= Colin F. Jackson =

Colin F. Jackson is the chairman of the Strategic and Operational Research Department (SORD) at the U.S. Naval War College. In this role, he oversees several research groups, including the China Maritime Studies Institute (CMSI), the Russia Maritime Studies Institute (RMSI), the Advanced Research Programs (Halsey A, Halsey B, Gravely, and Holloway), the Cyber and Innovation Policy Institute (CIPI), and the Brodie Group.

== Early life and education ==
Jackson grew up in the San Francisco Bay Area. He holds degrees from Princeton University (BA, 1992), Johns Hopkins School of Advanced International Studies (MA, 1999), the University of Pennsylvania's Wharton School (MBA, 1999), and the Massachusetts Institute of Technology (PhD, 2008).

== Career ==
From 2006 to 2017, Jackson was a professor in the Strategy Department and later director of the Advanced Strategist Program. He also taught courses in strategy and counterinsurgency at MIT and Columbia.

In 2009, he served as a senior civilian adviser to Task Force Mountain Warrior in Jalalabad, Afghanistan.

From 2017 to 2019, Jackson served as deputy United States assistant secretary of defense for Afghanistan, Pakistan, and Central Asia. In this role, he oversaw all U.S. defense policy in the region, including strategy formulation, security cooperation, budget oversight, and contingency planning.

Jackson served as the senior Department of Defense official at the U.S.–Taliban peace talks. In 2020, he delivered testimony to the Senate Armed Services Committee regarding peace talks with the Taliban in Afghanistan.

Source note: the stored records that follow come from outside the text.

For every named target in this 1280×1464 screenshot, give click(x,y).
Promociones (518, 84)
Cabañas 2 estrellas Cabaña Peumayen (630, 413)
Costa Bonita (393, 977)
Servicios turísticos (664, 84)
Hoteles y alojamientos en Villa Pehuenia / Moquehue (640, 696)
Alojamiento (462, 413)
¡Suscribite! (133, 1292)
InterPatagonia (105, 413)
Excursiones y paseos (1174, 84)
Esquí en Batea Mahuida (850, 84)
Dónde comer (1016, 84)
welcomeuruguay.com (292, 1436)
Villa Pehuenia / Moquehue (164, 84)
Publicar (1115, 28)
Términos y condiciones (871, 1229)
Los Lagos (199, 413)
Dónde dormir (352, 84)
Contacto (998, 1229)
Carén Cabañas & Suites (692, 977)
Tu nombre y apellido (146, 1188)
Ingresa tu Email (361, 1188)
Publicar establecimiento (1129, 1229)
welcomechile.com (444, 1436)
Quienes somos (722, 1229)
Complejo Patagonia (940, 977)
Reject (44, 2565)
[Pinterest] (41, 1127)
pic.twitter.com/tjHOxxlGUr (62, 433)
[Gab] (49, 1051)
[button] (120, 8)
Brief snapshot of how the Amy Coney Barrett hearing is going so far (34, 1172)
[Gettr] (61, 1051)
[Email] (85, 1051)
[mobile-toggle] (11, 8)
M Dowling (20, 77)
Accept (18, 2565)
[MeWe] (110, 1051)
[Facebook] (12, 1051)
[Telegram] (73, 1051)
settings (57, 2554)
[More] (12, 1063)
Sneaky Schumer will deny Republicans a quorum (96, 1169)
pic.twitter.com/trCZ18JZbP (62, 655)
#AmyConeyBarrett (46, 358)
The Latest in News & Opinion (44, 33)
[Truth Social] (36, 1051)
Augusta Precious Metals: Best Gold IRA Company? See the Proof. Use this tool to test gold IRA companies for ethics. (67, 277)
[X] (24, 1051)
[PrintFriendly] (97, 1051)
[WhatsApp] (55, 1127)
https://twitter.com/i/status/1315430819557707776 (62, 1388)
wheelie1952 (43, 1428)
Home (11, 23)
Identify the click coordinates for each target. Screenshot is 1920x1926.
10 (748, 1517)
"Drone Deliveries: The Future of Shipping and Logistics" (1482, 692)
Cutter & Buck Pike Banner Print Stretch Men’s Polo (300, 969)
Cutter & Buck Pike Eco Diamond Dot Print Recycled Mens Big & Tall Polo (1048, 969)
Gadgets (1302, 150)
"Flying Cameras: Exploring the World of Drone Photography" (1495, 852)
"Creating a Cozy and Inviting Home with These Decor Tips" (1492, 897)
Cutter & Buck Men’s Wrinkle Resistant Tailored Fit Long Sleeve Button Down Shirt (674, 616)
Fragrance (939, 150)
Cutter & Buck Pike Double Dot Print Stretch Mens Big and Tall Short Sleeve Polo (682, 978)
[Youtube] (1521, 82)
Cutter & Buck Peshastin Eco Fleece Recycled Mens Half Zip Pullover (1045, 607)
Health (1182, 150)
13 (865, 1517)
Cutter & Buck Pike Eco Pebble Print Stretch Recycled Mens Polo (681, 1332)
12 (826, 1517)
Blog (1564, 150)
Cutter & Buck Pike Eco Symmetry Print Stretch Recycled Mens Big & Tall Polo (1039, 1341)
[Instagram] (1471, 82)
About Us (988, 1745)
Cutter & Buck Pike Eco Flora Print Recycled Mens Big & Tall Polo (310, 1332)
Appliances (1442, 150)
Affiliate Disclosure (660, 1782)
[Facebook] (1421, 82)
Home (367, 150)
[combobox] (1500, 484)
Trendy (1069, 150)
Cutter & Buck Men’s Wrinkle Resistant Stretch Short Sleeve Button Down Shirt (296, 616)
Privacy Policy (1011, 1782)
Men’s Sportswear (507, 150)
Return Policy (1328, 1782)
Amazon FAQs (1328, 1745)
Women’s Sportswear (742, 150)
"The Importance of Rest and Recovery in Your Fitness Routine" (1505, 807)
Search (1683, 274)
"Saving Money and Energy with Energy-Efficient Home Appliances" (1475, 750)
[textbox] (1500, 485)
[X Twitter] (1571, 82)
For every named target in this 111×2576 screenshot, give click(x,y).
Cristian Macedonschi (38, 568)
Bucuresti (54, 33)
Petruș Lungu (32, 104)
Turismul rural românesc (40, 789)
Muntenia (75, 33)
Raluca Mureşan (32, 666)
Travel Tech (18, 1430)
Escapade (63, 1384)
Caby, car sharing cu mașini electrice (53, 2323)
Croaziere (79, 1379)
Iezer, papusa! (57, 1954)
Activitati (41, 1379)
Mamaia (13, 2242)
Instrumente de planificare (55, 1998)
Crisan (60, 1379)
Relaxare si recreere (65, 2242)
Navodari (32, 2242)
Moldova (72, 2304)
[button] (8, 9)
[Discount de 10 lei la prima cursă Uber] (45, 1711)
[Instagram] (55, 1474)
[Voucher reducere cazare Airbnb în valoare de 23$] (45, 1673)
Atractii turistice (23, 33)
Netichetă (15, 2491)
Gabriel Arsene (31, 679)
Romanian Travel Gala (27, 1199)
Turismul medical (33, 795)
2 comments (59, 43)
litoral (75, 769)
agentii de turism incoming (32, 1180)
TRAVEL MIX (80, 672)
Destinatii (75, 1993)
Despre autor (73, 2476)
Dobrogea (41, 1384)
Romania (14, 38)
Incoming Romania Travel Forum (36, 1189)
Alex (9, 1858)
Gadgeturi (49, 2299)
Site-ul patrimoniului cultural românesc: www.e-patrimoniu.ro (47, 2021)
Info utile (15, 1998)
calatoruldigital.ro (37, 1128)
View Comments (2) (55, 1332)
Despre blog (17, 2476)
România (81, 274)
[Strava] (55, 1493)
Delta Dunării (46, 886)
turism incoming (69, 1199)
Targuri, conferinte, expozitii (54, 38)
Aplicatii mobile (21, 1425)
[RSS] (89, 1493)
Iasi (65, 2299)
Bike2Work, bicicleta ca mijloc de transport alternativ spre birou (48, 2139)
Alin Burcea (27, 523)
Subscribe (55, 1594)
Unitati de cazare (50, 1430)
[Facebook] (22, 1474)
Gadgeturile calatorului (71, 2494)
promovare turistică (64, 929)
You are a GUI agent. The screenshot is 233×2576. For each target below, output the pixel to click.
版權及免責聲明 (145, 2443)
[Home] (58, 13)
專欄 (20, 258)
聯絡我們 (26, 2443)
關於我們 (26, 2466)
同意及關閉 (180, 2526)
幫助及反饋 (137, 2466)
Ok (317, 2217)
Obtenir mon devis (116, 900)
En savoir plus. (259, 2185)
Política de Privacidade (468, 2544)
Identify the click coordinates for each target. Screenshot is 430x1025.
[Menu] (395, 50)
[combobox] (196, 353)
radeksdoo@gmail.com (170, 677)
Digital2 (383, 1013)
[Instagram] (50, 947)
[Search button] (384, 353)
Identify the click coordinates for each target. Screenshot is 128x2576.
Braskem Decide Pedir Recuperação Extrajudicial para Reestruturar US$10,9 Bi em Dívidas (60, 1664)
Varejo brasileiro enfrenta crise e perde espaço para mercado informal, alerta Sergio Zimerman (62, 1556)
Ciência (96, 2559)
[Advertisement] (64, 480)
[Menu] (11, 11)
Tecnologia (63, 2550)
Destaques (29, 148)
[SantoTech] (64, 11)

In April 2022, Jackson was appointed by the Senate Armed Services Committee to serve as a member of the Afghanistan War Commission, a bipartisan commission designed to study the entirety of U.S. military operations in Afghanistan from 2001 to 2021.

== Military service ==

In 2011, he deployed in uniform to Afghanistan as executive officer for policy planning for the deputy chief of staff, operations, USFOR-A. Jackson is currently a lieutenant colonel in the United States Army Reserve, serving with a unit based at Fort Devens, Massachusetts.

== Personal life ==
Jackson lives on Aquidneck Island with his wife and family. He has three children.